DragonFly support in Go
Brad Fitzpatrick
bradfitz at golang.org
Fri Jan 17 11:13:15 PST 2014
On Fri, Jan 17, 2014 at 11:07 AM, John Marino <dragonflybsd at marino.st>wrote:
> On 1/17/2014 20:04, Justin Sherrill wrote:
> > On Fri, Jan 17, 2014 at 1:45 PM, Brad Fitzpatrick <bradfitz at golang.org
> > <mailto:bradfitz at golang.org>> wrote:
> >
> >
> > But the Go 1.2 you have already in ports might be sufficient to
> > build the builder worker and start the process. Even the plan9 and
> > solaris ports started with months of red failure on our dashboard.
> >
> >
> > The best long-term solution is to have a DragonFly system doing
> > bleeding-edge Go builds in a loop, correct? Even if it builds in
> > (d)ports, that won't catch possible problems until the port itself is
> > updated, and I'm assuming the purpose of this is to serve as a sort of
> > tinderbox/warning system.
> >
> > If I can scare up a separate machine to do it, I'd be happy to build it.
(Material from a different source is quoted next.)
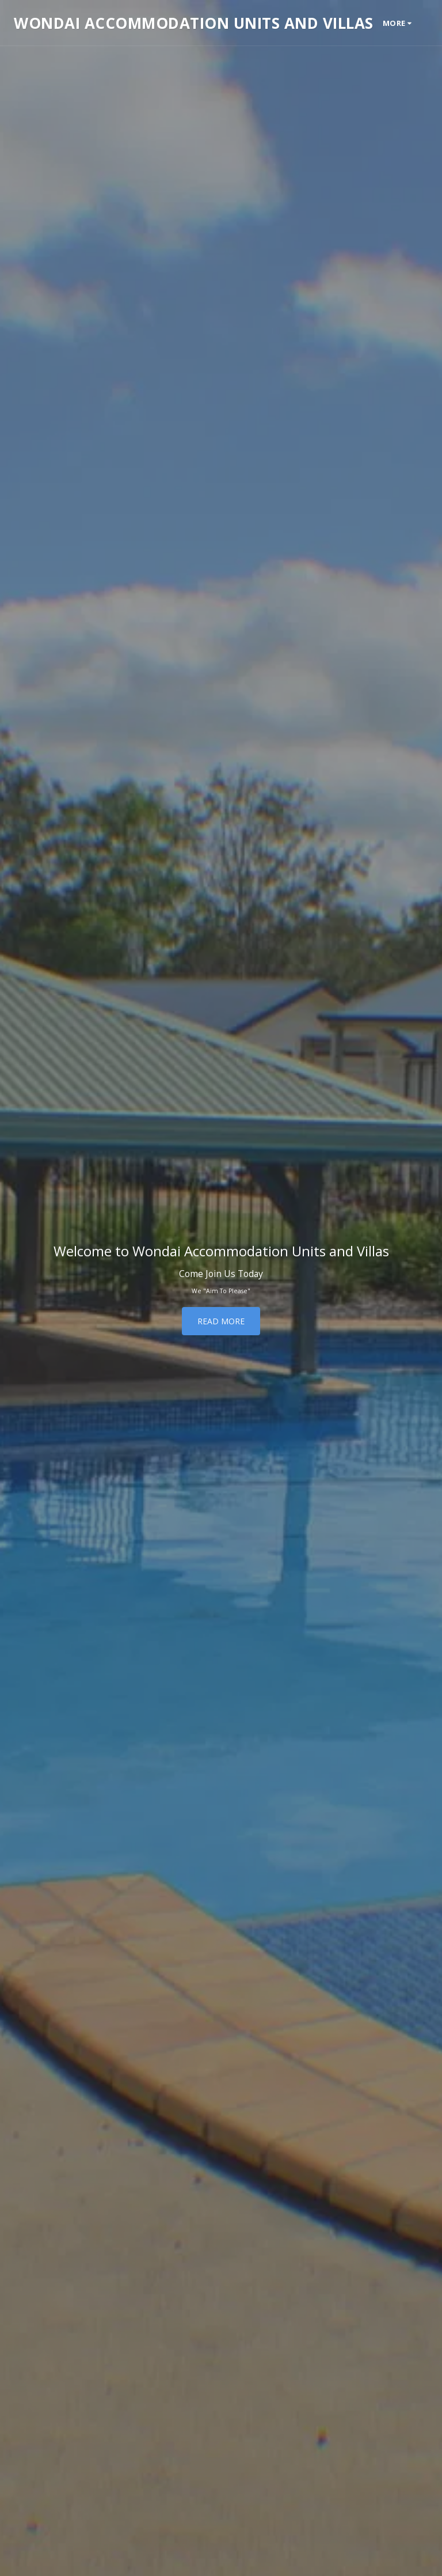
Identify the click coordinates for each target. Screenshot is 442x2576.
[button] (432, 22)
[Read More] (221, 1321)
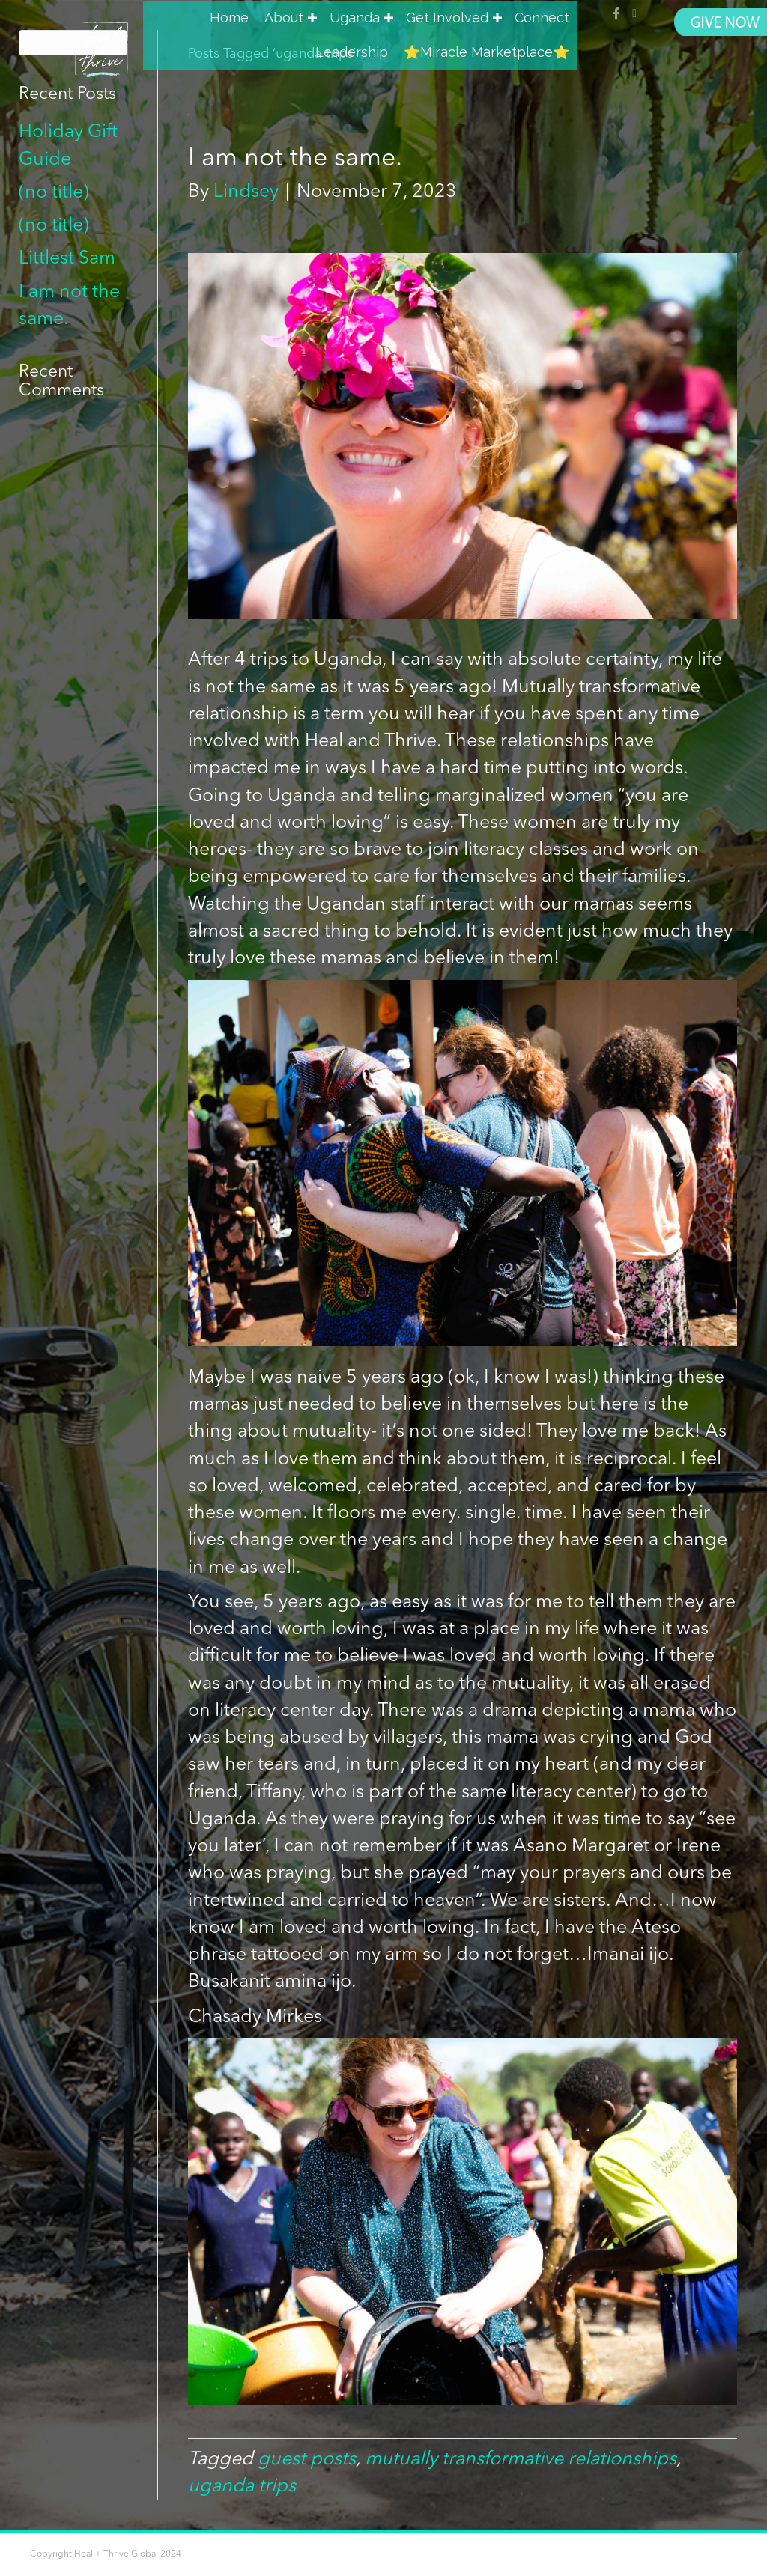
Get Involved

> > I've been meaning to do something with Go, but like any project,
> > without a clear work target it's been hard to get started.
>
> Justin,
> Rather than look for a separate machine, I suggest we add these to
> pkgbox64 and pkgbox32 official servers. Then you can tend them there.
>
> I doubt it's a loop though, it is probably triggered. Maybe even as
> often as every new commit.
Yes, every commit.
The builder program monitors the build master for work. When the master
sees new commits, it notifies each worker to do a new build and report the
results/output.
The build worker (that you will run) will just run all.bash.